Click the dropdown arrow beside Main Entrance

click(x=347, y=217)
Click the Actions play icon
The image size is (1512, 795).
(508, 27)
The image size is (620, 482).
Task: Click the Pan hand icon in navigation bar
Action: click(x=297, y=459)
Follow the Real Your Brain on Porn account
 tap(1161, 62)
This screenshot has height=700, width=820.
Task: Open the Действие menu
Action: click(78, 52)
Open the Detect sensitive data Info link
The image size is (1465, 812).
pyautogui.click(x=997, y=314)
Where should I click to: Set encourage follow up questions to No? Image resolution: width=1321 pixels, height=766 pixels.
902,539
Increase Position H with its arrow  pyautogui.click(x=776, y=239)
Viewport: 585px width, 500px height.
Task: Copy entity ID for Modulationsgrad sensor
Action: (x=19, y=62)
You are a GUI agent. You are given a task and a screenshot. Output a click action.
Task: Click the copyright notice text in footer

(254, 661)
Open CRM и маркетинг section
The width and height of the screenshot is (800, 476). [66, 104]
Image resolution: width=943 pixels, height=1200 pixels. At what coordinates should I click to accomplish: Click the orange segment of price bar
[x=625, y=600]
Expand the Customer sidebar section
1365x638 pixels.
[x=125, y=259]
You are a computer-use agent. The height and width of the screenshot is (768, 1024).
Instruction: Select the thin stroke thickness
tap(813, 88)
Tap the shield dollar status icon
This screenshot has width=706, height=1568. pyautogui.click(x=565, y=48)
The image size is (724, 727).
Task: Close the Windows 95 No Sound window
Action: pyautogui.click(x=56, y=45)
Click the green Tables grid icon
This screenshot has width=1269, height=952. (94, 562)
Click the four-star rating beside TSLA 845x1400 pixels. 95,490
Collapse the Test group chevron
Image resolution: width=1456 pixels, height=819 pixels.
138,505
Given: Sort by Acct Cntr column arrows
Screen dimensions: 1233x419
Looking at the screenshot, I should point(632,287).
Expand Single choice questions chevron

:: DIRECTIONS FOR THIS TASK ::
Nothing but the lines from the one containing "Image resolution: width=1456" to the end of the entries belongs in the answer, and each must match exactly.

:: SOLUTION TO THIS TASK ::
Image resolution: width=1456 pixels, height=819 pixels.
138,505
Given: Sort by Acct Cntr column arrows
Screen dimensions: 1233x419
Looking at the screenshot, I should point(632,287).
Expand Single choice questions chevron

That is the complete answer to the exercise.